By Collin Ross
Walk into any bookstore, and you will find a section of titles all about effective leadership. These manuals all assume the same equation: become a better leader, and you will find greater success. Most of us would agree that the success of a movement, enterprise, or community largely depends on the leaders at the helm. If your leadership is effective, you are on your way to achieving your goals.
Therefore, it comes as no surprise that at this moment of great transition for the Israelites, Moses takes time to explain how leadership will function in their new home. And even though this reading is full of ancient cultural references and situations, a clear principle shines through regarding authority in Israel. For every Israelite, there is One above and none below.
Though they’ll have judges, officials, and one day even kings holding office in their new home, it is clear that God is Israel’s ultimate authority. Not only will God appoint the king of His choice, but the king’s primary responsibility will be learning to “fear the LORD his God” and to observe all the words of God’s instruction (Deuteronomy 17:19). It isn’t difficult to discern who is really in charge here.
The judges are also beholden to the Lord’s authority, for they are to “judge the people with righteous judgment” (Deuteronomy 16:18). According to whose standard for righteousness shall they judge? For Israel, it is that of the Lord their God.

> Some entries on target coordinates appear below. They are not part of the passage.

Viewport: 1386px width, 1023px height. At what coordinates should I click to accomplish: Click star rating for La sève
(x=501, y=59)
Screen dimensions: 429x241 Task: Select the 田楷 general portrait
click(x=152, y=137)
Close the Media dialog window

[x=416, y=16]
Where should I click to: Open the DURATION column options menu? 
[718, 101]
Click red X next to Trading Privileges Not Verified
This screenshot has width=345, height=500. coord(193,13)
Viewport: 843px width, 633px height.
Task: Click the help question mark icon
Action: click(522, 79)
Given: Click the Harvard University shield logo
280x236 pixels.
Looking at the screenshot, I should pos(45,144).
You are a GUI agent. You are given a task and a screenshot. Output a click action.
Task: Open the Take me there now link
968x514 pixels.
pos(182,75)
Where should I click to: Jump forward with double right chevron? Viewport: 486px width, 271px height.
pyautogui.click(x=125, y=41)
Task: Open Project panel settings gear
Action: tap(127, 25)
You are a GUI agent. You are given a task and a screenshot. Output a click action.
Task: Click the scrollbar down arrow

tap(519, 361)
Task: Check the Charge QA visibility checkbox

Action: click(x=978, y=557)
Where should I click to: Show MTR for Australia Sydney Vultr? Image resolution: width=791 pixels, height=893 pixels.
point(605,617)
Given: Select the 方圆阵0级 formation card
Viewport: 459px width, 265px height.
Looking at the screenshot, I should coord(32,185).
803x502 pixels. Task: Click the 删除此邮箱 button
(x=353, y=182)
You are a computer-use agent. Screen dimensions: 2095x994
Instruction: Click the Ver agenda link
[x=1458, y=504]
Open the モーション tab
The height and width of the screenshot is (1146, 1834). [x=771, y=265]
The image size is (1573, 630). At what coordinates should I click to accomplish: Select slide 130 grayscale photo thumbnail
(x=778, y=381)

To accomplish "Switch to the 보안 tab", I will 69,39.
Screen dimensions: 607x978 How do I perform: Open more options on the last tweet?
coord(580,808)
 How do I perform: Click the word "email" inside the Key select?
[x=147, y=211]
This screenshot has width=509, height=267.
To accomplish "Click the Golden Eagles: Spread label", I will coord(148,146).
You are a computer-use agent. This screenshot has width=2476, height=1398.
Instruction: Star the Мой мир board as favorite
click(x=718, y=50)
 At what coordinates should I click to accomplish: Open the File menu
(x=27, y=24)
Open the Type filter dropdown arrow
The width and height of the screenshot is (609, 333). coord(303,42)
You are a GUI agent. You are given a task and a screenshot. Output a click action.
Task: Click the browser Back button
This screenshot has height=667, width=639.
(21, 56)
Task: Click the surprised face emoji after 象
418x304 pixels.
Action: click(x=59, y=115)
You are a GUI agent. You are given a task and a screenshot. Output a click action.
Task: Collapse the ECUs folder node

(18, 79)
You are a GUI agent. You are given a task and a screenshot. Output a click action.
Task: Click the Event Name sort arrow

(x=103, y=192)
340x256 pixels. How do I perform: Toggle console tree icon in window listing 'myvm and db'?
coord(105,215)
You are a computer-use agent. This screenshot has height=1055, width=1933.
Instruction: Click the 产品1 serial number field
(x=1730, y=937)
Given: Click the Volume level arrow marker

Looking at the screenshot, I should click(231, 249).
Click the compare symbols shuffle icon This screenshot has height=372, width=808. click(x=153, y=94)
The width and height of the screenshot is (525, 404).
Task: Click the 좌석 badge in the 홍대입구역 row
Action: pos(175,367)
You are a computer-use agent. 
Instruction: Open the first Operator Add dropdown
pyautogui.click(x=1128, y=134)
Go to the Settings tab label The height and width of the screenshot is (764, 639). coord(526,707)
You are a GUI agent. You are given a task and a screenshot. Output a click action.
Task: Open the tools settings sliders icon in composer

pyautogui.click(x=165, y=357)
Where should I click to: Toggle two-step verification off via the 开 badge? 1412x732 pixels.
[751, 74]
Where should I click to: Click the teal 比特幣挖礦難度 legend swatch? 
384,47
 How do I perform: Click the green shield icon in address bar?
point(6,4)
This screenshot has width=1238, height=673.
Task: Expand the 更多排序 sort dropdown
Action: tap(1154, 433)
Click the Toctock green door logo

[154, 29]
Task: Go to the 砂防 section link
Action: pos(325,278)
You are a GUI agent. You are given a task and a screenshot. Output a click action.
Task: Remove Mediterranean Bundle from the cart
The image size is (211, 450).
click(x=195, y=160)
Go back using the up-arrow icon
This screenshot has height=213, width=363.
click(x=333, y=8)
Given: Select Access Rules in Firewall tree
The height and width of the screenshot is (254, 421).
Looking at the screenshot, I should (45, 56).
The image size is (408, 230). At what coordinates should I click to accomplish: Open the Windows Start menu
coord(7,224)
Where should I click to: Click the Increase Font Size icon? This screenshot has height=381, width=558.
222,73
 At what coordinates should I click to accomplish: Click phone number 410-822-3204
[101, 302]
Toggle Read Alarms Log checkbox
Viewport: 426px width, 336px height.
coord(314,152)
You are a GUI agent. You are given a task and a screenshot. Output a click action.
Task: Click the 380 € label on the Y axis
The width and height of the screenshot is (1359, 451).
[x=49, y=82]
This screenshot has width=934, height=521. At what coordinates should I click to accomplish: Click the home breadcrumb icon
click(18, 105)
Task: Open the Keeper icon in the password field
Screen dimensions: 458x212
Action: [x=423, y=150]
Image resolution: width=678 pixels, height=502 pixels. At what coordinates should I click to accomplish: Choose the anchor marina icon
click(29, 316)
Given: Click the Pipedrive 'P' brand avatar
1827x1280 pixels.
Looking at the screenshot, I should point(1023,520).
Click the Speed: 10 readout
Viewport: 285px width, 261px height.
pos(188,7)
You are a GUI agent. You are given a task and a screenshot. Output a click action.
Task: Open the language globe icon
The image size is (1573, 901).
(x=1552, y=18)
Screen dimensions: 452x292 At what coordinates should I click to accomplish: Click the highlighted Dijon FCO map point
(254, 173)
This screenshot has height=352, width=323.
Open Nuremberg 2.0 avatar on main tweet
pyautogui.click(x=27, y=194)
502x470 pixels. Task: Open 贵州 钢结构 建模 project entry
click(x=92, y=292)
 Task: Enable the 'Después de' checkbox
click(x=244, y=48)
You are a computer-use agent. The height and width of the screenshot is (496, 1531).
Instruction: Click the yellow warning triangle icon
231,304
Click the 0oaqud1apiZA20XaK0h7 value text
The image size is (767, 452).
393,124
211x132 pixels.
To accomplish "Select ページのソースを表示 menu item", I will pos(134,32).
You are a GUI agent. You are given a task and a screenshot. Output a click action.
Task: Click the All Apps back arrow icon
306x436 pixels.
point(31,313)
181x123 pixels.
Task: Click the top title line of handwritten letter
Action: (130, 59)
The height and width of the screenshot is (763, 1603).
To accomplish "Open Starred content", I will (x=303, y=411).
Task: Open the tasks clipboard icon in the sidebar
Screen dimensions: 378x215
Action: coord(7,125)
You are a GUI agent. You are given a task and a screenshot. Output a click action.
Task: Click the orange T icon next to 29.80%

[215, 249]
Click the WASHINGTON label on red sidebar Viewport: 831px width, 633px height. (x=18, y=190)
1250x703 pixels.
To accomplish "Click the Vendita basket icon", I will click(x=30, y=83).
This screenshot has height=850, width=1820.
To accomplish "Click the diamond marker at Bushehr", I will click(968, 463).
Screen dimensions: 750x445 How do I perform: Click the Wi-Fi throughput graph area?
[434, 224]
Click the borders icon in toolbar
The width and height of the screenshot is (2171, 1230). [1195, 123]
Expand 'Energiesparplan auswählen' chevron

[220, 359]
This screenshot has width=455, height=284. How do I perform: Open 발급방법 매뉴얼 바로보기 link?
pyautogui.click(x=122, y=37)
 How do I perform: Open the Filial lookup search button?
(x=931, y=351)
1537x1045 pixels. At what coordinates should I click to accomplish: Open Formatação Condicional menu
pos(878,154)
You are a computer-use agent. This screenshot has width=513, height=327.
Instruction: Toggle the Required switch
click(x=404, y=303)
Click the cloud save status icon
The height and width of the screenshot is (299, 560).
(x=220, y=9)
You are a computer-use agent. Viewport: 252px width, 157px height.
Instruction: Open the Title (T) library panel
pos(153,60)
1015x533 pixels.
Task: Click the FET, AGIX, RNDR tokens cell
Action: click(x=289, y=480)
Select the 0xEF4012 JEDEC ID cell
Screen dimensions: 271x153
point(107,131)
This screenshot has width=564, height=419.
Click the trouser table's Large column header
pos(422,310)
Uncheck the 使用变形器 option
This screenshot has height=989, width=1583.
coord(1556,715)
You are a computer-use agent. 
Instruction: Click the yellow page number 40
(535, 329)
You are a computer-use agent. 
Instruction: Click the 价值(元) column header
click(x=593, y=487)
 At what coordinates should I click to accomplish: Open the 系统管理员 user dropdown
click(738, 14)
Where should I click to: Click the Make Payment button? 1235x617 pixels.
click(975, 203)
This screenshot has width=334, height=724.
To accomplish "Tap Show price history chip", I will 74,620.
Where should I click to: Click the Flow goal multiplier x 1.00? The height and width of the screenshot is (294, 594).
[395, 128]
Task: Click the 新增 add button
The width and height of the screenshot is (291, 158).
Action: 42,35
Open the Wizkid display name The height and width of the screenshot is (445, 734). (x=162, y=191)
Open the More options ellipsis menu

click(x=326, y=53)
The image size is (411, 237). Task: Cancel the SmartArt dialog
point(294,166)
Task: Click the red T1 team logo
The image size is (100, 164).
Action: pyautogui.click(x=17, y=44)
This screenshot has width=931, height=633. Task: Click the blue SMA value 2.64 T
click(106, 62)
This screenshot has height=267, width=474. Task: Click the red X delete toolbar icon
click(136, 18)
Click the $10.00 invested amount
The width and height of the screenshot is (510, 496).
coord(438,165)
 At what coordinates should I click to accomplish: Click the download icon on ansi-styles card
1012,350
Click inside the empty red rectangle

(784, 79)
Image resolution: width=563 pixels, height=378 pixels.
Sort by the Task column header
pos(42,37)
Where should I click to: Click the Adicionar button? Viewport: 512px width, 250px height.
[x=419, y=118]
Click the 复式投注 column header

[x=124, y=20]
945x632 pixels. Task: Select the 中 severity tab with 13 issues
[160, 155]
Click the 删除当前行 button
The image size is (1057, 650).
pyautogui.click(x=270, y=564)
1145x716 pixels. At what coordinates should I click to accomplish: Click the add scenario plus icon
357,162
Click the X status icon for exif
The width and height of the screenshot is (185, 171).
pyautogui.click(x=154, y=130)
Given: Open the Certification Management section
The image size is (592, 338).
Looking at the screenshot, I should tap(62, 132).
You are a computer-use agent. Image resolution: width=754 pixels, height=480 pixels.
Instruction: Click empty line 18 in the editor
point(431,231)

So, from the kings to the judges to the common Israelite, there is One who stands above them in authority. Under His leadership, all of Israel is united. And this unity is maintained by the second facet of how leadership and authority is to play out in the promised land: No one is to view another as inferior. There are none below.
This idea was, and continues to be to this day, radical. Human culture seems to naturally stratify into degrees of perceived value. One category of person is viewed as more valuable to society than others, while another is seen as less important. And more often than not, those with power perpetuate these divisions.
But it wasn’t to be so in Israel. With his eye to those with power, Moses commands, “Do not deny justice or show partiality to anyone…pursue justice and justice alone” (Deuteronomy 16:19–20). Even the king was to guard his heart against feelings of superiority (Deuteronomy 17:20)!
When I was just starting out in ministry, a mentor offered a definition of leadership that has stuck with me. He said that leadership was taking initiative for the benefit of others. Each of us has been given some degree of power and influence to wield in our lives, whether as a barista or CEO. How we leverage that power speaks volumes about who we believe is above us and who we believe is below us. Are we getting it right?